Laut einer Greenpeace-Studie verschärft die Produktion von Fleisch- und Milchprodukten den Klimanotstand drei Mal stärker als die Bundesregierung einräumt. Im Wahlkampf spielt das Thema Tierhaltung dennoch keine Rolle.
Rettet Fleischvezicht das Klima? Ohne diesen wird es Deutschland und der EU jedenfalls nicht gelingen, wie versprochen das 1,5-Grad-Ziel des Pariser Klimaschutzabkommens einzuhalten. Daran lassen sie Studienautoren der Umweltorganisation keinen Zweifel. Notwendig sei es, die Tierbestände bis 2035 zu halbieren.

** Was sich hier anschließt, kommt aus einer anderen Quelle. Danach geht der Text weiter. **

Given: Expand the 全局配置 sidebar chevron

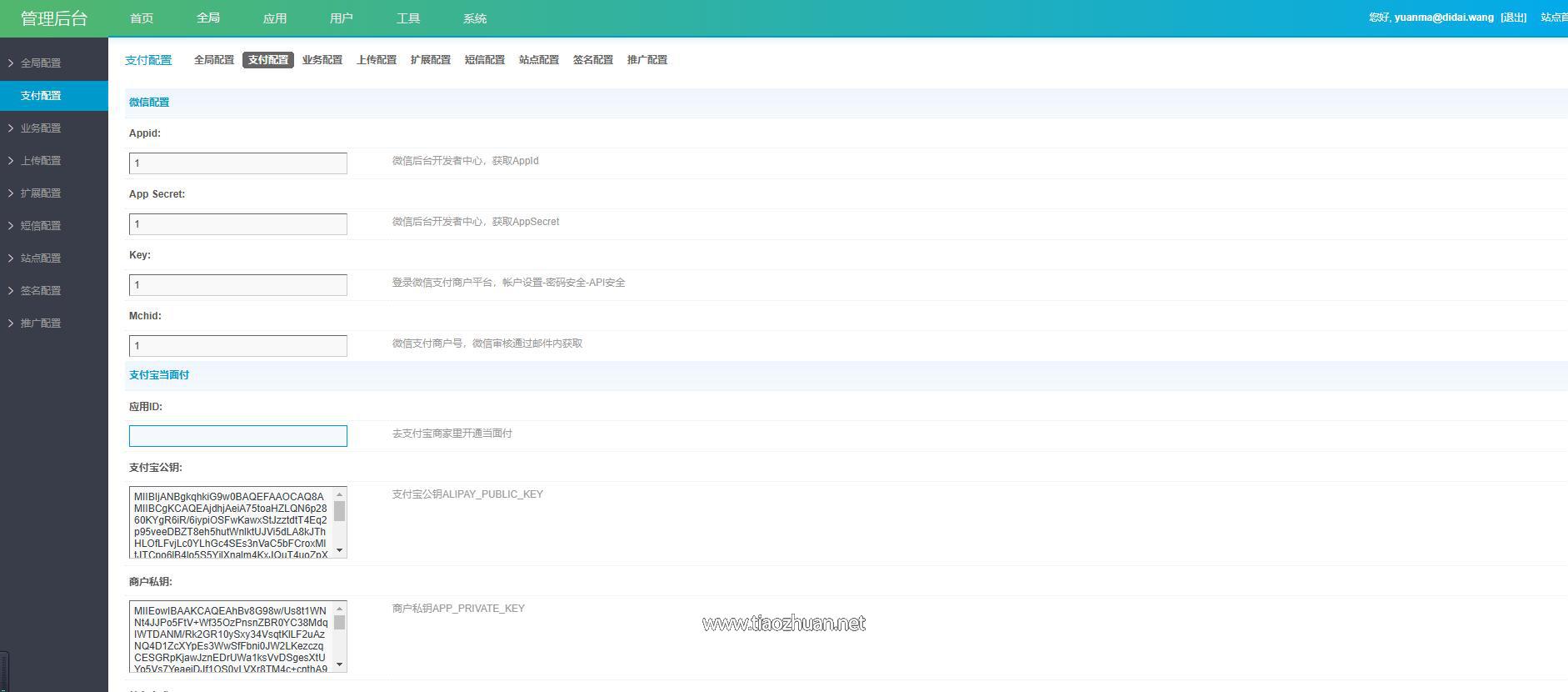Looking at the screenshot, I should [10, 63].
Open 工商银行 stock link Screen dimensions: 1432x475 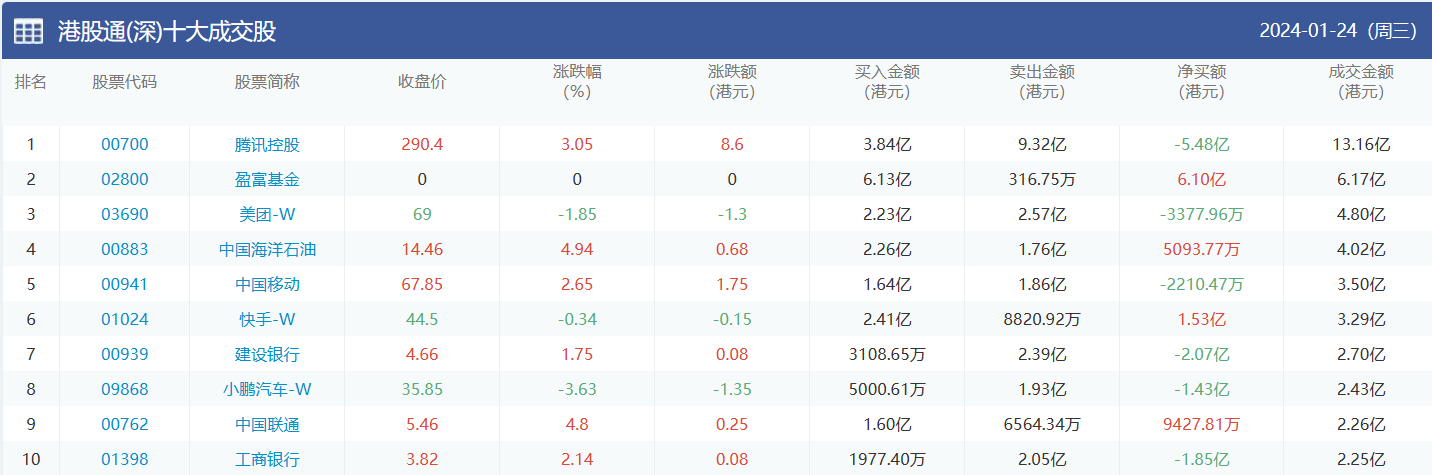coord(267,460)
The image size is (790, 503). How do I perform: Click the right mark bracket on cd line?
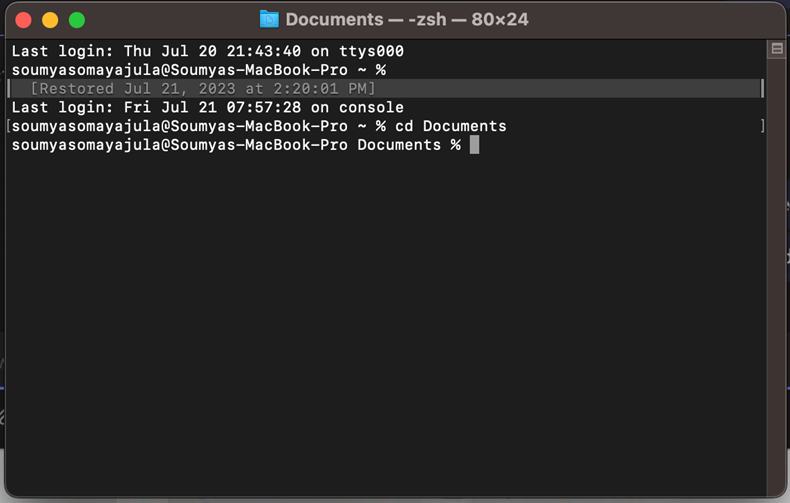[763, 126]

Klimaschädlicher als der Verkehr
Um Druck von den Landwirten zu nehmen, verschleierten Bundeslandwirtschaftsministerin Julia Klöckner (CDU) und Brüssel den wahren Einfluss der Tierhaltung auf den CO2-Ausstoß, indem sie nur mit den direkten Emissionen rechneten. Unberücksichtigt blieben etwa die Mengen, die die Umwandlung von Naturflächen zu Weiden und Äckern für den Futtermittelanbau frei setzten. Auch die 30 Milliarden Euro, die etwa die Wasserwerke in Deutschland seit 2010 aufbringen mussten, um das Trinkwasser von tierischer Gülle und anderem Dünger zu reinigen, gehen nicht in die Bilanz ein.

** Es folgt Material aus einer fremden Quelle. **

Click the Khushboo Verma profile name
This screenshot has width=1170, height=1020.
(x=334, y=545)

Schluss mit der Schönrechnerei
Greenpeace fordert Schluss zu machen mit der Schönrechnerei. Allein 2019 habe die EU die Produktion von Fleisch und Milch erneut um 24 Millionen auf 228 Millionen Tonnen gesteigert. Das hinterlasse Spuren in der Klimabilanz: Seit 2010 erhöhte sich der Ausstoß von Treibhausgasen von 667 Millionen Tonnen auf 711 Millionen Tonnen CO2-Äquivalente. Die Treibhausgas-Emissionen überträfen damit den Ausstoß sämtlicher Fahrzeuge in der EU, Lkw, Busse und Motorräder eingerechnet.

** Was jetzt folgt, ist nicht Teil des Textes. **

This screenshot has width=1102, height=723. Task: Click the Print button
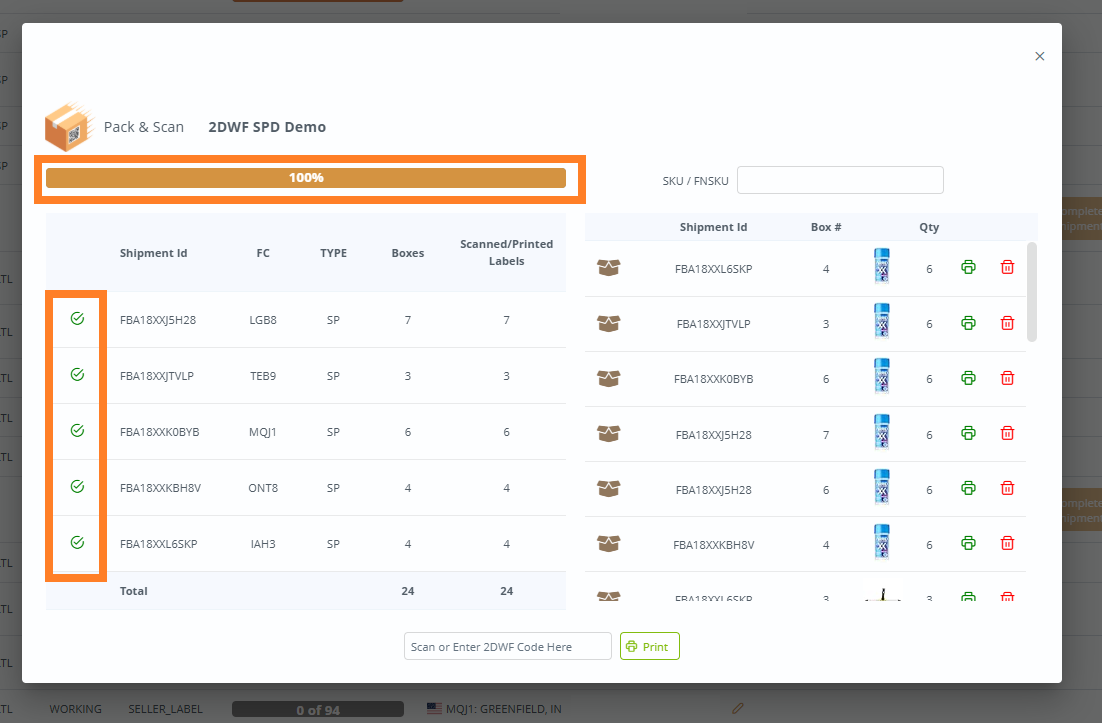click(650, 645)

Die Autoren haben überschlagen, welch durchschlagenden Effekt eine Halbierung der Herstellung von Fleisch- und Milchprodukten oder gar eine Reduzierung um drei Viertel auf die Emissionen haben würde. Das erste Szenario brächte eine Entlastung des Klimas um jährlich gut 355 Millionen Tonnen CO2-Äquivalent; beim zweiten würden sie von 710 auf vernachlässigbare fünf Millionen Tonnen sinken (siehe Tabelle unten).
Die Umweltaktivisten stehen mit ihrer Analyse nicht allein. Erst im Juli stellte die Zukunftskommission Landwirtschaft klare Forderungen für eine klimagerechte Agrarreform auf. Zentrale Punkte: artgerechte Tierhaltung und weniger Fleischkonsum. Umso verwunderter konstatiert das Online-Portal “agrarheute”, dass die Landwirtschaft auch in der zweiten Runde des TV-Triells zur Bundestagswahl weder den Kandidaten noch der Kandidatin ums Kanzleramt ein Statement wert war.